MASTERGARDENER: Volunteers across the state are being trained as Master Gardeners in preparation for community service projects such as rejuvenation of Belle Isle, gardening at the Kalamazoo County Jail and harvesting food for food banks, as well as answering the public’s questions. We talk to participants from Western Wayne County and Kalamazoo County groups. By Becky McKendry. FOR MICHIGAN CITIZEN, MACOMB, ROYAL OAK, DEADLINE DETROIT, GRAND RAPIDS BUSINESS & ALL POINTS.
TRANSPORTATION: A national study predicts that future air travelers will face even greater delays on holiday eves because airlines are reducing flights and cramming more people into the ones that remain, but officials at Detroit Metropolitan Airport and Gerald R. Ford International Airport say they’re not worried. By Lacee Shepard. FOR GRAND RAPIDS BUSINESS, GREENVILLE, MACOMB, ROYAL OAK, MICHIGAN CITIZEN, DEADLINE DETROIT & ALL POINTS.
GREENCHEMISTRY: Industry, universities and nonprofit groups are teaming up to make manufacturers’ use of chemicals more environmentally friendly. They include the Ecology Center in Ann Arbor, DEQ, Dow Chemical, Herman Miller, Steelcase, General Motors, Grand Valley, Michigan Tech, Wayne State, Kettering and MSU. By Matthew Hall. FOR GRAND RAPIDS BUSINESS, MARQUETTE, HOLLAND, DEADLINE DETROIT, ROYAL OAK, MACOMB, MICHIGAN CITIZEN & ALL POINTS.
ACCESSIBLEFOOD: The Michigan Food Policy Council says the state should increase access to healthy foods for more residents. An official of West Bloomfield-based Associated Food and Petroleum Dealers says Michigan should follow the lead of other states. By Lacee Shepard. FOR MICHIGAN CITIZEN, LANSING, ROYAL OAK, MACOMB, GRAND RAPIDS BUSINESS & ALL POINTS.
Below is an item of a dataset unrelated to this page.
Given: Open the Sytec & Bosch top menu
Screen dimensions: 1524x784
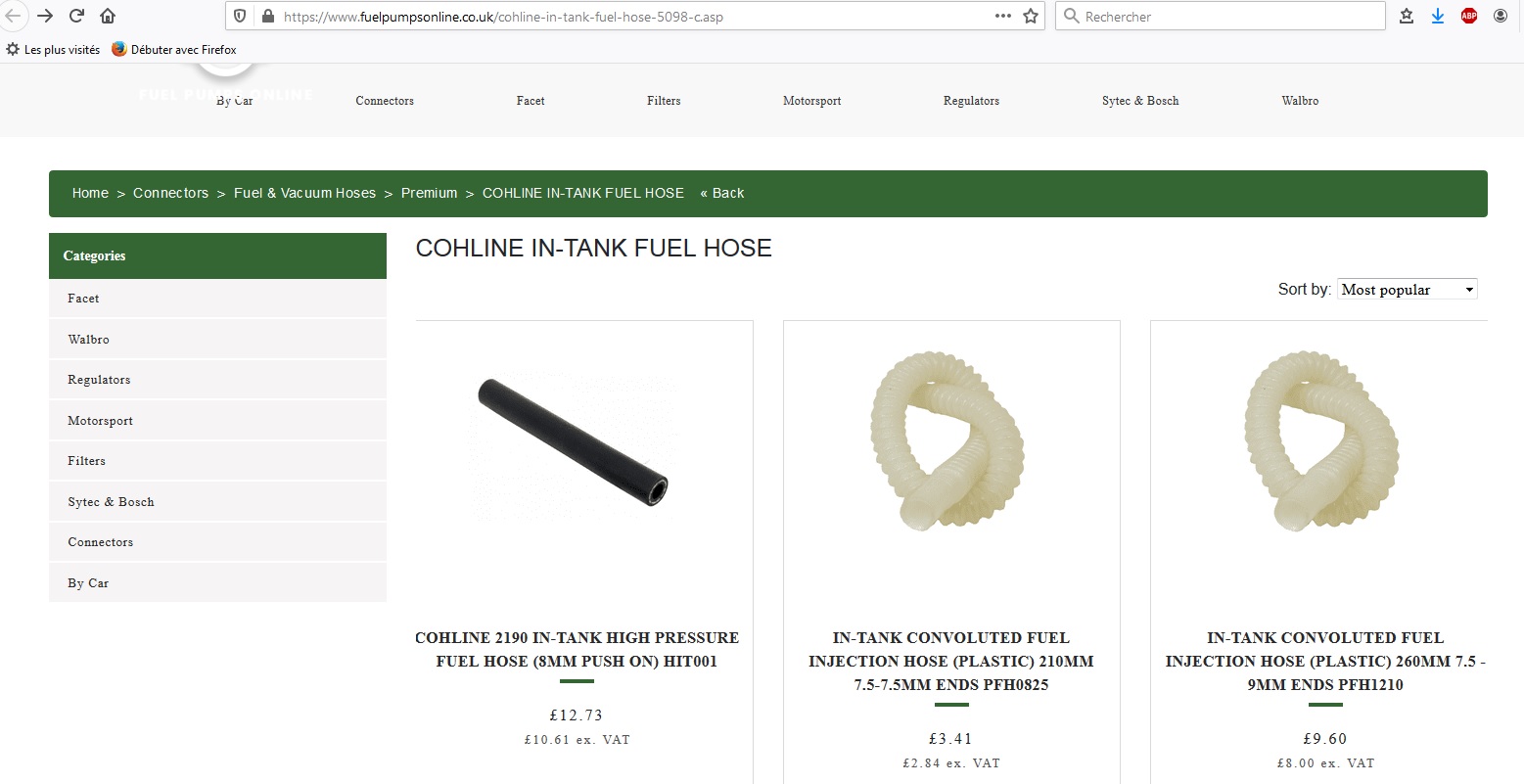Looking at the screenshot, I should [1140, 101].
ICE&MATH: Scientists have developed a technique that uses math to identify different types of ice on the Great Lakes in what could be a boon for the shipping industry, recreational boaters and the Coast Guard. A Sault Ste. Marie Coast Guard official and an Ann Arbor researcher explain. By Greg Monahan. FOR MARQUETTE, ST. IGNACE, SAULT STE. MARIE, BAY MILLS, CHEBOYGAN, PETOSKEY, HARBOR SPRINGS, LUDINGTON, ALPENA, ALCONA, MACOMB, LUDINGTON, MANISTEE, HOLLAND & ALL POINTS.
w/ICE&MATHPHOTO: Ice covers the Great Lakes. Credit: NASA Earth Observatory.